// di Bounty Miller//

Musicalmente, sono sempre esistite due Americhe: quella del disimpegno e della voglia di divertimento sfrenato e quella delle contraddizioni sociali determinate dalle varie diaspore, che sviluppavano attraverso la musica piu impegnata una spinta contraria al sistema. Herb Alpert è lo stesso uomo che con la sua etichetta A&M Records, negli anni Settanta, porterà il jazz alla sua dimensione più smooth e friabile, seguito a ruota dalla GRP di David Grusin. Prima ancora Alpert aveva selezionato e promosso una serie di artisti rock facilmente metabolizzabili e capaci di infiammare le palylist delle radio FM.

In fondo, Herb Alpert, abile musicista e scaltro uomo d’affari, è sempre stato un anello di congiunzione tra il jazz orchestrale ed il pop, preludio a quello che negli anni Settanta sarebbe diventato una sorta di jazz per ambienti e per sottofondi pubblicitari. Durante la cosiddetta summer of love del 1967 Alpert era un personaggio assai conosciuto ed un assiduo frequentatore delle classifiche. «Sounds Like… Herb Alpert & the Tijuana Brass» fu è l’ottavo album pubblicato dal popolare gruppo strumentale che in quegli anni inneggiava ad un divertimento condito di esotismo, assai gradito in una California più vacanziera che mai e forte di un benessere economico largamente diffuso. Per uno strano paradosso, il pezzo più conosciuto di questo album è una composizione di Burt Bacharach usata come tema del film «Casino Royale» ed, originariamente, registrata come pezzo cantato. Non essendo rimasto soddisfatto dell’interpretazione, Bacharach mandò i nastri a Herb Alpert, che vi sovraincise la tromba e alcuni strumenti dei Tijuana Brass (soprattutto marimba e percussioni).

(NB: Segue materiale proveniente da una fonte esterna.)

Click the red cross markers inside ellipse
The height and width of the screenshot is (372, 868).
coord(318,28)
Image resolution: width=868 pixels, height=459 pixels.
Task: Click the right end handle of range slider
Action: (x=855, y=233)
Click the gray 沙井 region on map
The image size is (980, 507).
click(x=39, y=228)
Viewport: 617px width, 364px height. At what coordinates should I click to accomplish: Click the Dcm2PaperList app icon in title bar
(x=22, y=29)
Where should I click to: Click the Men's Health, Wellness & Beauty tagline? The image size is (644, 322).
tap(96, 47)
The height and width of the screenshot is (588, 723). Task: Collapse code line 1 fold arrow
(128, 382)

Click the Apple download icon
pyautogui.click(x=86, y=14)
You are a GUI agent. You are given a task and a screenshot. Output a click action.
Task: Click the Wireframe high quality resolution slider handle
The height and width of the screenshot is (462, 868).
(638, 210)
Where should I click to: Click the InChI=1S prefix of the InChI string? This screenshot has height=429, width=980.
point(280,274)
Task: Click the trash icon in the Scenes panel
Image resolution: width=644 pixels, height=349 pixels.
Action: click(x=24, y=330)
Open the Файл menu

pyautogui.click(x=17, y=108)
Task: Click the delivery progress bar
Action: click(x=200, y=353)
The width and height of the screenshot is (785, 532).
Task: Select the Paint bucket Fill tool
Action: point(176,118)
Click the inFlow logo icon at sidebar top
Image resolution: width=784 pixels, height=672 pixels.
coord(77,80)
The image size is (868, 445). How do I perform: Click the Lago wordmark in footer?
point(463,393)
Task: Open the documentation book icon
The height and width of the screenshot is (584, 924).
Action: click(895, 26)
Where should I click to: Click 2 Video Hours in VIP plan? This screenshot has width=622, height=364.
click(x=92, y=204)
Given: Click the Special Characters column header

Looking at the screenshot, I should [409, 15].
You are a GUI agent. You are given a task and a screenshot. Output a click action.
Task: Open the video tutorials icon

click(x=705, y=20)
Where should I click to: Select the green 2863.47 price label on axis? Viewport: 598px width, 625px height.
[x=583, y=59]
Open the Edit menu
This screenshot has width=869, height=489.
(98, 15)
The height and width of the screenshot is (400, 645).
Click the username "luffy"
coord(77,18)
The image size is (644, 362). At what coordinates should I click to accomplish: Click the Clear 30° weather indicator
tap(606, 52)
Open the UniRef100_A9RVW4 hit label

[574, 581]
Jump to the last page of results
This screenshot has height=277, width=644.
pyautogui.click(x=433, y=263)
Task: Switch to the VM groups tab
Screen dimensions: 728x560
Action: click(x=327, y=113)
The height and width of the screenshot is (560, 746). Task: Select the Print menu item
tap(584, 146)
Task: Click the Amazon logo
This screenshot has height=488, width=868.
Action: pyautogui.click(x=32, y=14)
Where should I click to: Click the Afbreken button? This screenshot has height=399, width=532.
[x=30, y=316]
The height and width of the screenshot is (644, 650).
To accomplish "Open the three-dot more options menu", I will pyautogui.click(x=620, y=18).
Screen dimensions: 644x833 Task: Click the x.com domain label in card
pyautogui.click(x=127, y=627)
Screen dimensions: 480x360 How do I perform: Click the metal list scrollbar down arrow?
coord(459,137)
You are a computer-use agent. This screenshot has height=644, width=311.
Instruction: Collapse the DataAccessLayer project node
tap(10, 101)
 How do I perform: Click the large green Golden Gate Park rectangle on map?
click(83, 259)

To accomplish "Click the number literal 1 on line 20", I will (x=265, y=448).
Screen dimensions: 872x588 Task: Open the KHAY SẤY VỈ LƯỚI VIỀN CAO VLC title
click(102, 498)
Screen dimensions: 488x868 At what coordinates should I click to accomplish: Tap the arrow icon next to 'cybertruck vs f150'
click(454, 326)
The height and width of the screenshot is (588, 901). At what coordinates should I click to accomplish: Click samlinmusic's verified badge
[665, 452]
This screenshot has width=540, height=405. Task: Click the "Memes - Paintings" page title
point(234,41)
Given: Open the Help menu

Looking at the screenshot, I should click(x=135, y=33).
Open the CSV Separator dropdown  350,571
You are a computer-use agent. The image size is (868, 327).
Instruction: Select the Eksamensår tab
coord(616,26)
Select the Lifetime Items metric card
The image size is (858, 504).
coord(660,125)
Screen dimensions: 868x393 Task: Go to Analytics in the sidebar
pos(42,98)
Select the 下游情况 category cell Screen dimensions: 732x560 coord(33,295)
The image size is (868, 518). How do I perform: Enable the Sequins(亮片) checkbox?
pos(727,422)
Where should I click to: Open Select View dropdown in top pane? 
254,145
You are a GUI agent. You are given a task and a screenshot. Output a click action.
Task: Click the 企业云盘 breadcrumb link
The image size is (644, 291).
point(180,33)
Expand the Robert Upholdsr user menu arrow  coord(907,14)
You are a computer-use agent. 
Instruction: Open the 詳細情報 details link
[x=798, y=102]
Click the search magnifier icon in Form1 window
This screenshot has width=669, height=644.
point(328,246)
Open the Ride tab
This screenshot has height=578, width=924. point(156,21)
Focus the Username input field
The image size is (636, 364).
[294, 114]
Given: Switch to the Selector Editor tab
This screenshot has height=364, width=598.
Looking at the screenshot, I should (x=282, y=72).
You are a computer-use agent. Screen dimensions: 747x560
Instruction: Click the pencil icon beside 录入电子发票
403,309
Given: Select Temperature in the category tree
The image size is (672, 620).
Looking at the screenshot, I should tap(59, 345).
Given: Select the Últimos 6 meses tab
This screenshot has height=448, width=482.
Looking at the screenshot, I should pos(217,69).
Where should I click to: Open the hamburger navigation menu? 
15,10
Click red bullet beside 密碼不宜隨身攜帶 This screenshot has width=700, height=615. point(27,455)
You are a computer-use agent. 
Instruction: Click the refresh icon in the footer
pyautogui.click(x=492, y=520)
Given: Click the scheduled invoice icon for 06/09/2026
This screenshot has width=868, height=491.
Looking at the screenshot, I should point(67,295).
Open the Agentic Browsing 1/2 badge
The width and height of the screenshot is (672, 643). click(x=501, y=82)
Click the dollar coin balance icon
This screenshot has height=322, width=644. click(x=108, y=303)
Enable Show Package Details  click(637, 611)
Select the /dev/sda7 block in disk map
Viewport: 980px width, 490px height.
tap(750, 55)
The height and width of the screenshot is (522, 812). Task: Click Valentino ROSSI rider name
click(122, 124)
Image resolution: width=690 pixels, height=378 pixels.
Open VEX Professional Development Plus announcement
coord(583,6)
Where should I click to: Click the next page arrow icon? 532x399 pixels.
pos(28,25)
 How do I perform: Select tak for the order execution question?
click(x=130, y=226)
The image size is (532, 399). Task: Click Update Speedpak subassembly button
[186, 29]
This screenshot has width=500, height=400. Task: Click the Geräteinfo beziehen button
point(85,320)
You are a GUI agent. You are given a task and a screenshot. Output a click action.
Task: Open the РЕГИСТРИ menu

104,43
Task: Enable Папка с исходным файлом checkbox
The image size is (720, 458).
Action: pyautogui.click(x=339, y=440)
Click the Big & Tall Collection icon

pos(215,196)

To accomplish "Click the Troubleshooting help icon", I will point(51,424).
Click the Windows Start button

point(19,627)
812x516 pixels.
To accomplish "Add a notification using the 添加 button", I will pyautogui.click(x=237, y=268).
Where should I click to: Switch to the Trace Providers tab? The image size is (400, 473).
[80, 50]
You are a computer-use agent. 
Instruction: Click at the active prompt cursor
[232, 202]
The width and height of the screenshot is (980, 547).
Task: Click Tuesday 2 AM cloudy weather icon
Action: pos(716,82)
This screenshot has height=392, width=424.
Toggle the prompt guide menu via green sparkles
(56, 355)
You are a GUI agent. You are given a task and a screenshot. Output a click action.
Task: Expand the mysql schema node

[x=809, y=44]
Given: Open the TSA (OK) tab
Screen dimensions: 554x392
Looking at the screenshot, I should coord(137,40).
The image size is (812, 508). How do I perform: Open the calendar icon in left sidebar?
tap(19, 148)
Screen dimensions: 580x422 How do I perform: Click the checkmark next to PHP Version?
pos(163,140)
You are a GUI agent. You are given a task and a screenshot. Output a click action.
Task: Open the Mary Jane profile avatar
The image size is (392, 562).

L’austero compositore rimase alquanto soddisfatto del lavoro del trombettista, tanto da adottarle il nuovo edit come versione definitiva. Non a caso nell’album di Alpert è presente proprio versione con l’orchestra di Bacharach. Nel giugno del 1967 “Sounds Like”, raggiunse il numero uno delle classifiche americane e solo, qualche settimana più tardi venne scalzato da «Sgt. Pepper» dei Beatles, un album considerato epocale ed acclamato dalla critica. Diversamente non si quasi mai raccontato nulla della popolarità di Herb Alpert & the Tijuana Brass, i quali riuscivano a produrre dischi strumentali di grande successo, attraversando le generazioni in un momento in cui il mondo ribolliva come una polveriera ed la discografia stava subendo profonde trasformazioni. «Sounds Like… Herb Alpert & the Tijuana Brass» è un lavoro fresco e festoso che conserva intatto il suo sapore jazz in «S.R.O» e mantiene vivido il profondo sentimento di una composizione come «Wade In The Water» che riporta ai tempi dello schiavismo, sia pure con una modalità esecutiva aggiornata e moderna e poco drammatizzata. Irresistibile il mood di «Gotta Lotta Livin’ To Do». In quegli anni il mondo sembrava cambiare pelle ad ogni stagione, ma Alpert era sempre sulla cresta dell’onda, grazie alle sue melodie semplici e accattivanti, dotate di un gancio immediato e funzionali all’airplay radiofonico. A suo vantaggio depone la scoperta ed il lancio mondiale di Gino Vannelli. Furono molte le sue produzioni discografiche sotto l’egida di Quincy Jones, tra le più riuscite per la A& M Records quelle dei Brothers Johnson, gruppo a conduzione familiare, diretto da tre fratelli con un background jazzistico, capace di distillare una disco-funk di alta classe.

Ad ogni modo, la B-side si sostanzia attraverso una serie di temi meno conosciuti, ma decisamente audaci ed arrangiati con sapienza. Tante piccole perle come «The Charmer» di John Pisano a base di bossa nova, la quasi cinematografica «Treasure Of San Miguel» scritta da Roger Nichols , con un plot narrativo tagliente e tensioattivo; non ultima per importanza, «Miss Frenchy Brown» a firma Ervan Coleman tradotta in un linguaggio friendly a presa rapida. Per tanti ascoltatori, per diletto o per professione, la storia musicale di Herb Alpert potrebbe apparire come una metafora della cultura degli anni Sessanta, un inno al disimpegno che racconta di un’altra America, quella che ballava, surfava e si attardava in festini spericolati, specie sulla costa Ovest, vacanziera, spendacciona, opulenta e disincantata, non curante dei fermenti rivoluzionari e degli scossoni sociali che agitavano quella terra di conquista animata da mille culture e da sempre piena di contraddizioni.